(Stored records)

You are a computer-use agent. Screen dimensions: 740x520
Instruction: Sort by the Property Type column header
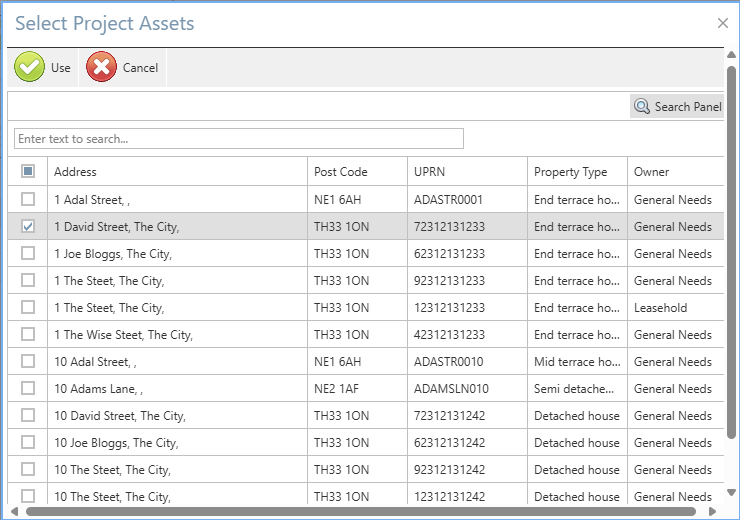(570, 172)
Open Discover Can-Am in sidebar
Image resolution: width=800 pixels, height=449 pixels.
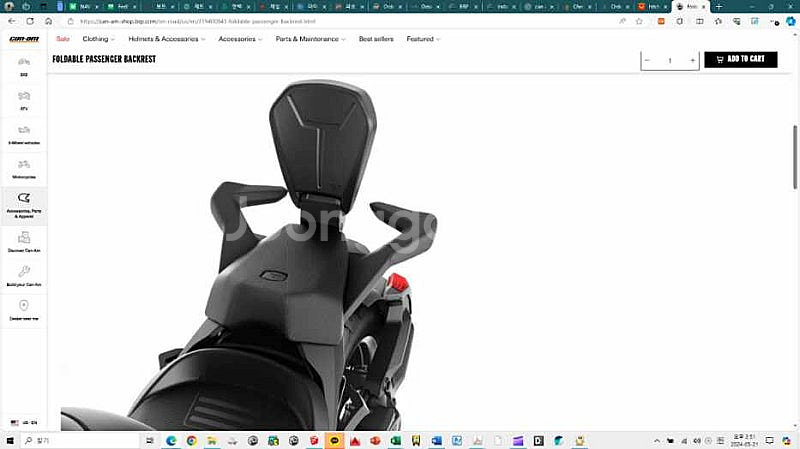coord(24,238)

-- Assignment --
Starting with the line that contains "Open Discover Can-Am in sidebar", print every remaining line of the records above, exactly as it stands. Do not print the pictures.

-- Reply --
Open Discover Can-Am in sidebar
Image resolution: width=800 pixels, height=449 pixels.
coord(24,238)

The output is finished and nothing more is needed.